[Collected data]
▬▬▬▬▬▬▬▬▬▬
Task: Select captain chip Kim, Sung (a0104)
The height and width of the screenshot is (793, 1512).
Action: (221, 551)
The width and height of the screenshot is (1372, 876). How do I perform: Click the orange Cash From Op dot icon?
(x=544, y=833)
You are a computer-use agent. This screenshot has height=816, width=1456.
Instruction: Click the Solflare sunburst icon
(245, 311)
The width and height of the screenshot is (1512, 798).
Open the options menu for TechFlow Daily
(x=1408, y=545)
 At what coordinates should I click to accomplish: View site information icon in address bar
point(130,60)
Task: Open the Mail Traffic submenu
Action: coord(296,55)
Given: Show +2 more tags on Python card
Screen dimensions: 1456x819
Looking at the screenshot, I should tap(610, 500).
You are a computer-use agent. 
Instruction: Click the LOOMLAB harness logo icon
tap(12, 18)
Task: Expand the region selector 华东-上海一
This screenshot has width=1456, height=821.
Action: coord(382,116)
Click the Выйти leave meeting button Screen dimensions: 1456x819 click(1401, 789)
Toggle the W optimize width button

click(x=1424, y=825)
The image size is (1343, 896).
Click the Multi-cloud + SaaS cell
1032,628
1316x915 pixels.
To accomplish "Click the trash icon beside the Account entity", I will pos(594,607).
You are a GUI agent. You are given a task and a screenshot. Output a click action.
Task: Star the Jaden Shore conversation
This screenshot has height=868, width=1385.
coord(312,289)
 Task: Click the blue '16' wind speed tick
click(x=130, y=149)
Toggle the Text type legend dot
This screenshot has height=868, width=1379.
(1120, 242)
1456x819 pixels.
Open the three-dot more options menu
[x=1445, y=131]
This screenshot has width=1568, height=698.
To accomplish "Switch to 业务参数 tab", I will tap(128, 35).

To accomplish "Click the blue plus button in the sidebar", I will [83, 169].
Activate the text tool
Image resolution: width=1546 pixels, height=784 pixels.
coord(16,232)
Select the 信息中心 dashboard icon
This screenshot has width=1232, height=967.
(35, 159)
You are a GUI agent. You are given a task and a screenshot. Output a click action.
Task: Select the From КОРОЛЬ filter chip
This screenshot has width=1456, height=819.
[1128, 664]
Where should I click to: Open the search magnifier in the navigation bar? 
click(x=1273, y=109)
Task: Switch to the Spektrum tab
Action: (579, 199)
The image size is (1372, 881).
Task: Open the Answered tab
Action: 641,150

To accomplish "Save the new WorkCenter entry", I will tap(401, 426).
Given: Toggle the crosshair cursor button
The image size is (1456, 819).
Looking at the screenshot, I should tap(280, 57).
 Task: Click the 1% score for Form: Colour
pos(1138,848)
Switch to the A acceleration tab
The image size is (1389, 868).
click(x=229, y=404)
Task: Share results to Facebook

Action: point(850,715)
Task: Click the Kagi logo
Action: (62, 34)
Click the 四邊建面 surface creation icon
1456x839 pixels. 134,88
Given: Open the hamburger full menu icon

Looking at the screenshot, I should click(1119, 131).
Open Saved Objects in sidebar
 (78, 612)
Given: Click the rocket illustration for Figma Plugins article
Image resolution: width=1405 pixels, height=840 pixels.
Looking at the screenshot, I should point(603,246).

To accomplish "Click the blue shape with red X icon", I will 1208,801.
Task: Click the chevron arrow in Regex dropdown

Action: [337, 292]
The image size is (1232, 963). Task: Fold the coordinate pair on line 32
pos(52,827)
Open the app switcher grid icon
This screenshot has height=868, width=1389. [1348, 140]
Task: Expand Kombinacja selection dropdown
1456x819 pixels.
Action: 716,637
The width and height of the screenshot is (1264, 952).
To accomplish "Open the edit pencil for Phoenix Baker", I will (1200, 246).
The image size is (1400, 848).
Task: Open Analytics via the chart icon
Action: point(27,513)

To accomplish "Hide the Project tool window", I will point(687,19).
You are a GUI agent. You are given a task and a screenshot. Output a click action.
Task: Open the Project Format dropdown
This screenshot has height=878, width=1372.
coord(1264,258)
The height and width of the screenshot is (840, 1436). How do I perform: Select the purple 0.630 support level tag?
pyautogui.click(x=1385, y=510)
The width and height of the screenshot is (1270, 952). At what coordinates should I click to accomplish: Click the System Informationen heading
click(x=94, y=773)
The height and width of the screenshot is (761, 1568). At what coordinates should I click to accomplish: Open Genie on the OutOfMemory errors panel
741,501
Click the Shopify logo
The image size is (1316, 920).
▬▬▬▬▬▬▬▬▬▬
_Requirement_
From the data above, copy out every line with the string "computer" in it.

_Task response_
You are a computer-use agent. This screenshot has height=816, width=1456.
You are a computer-use agent. 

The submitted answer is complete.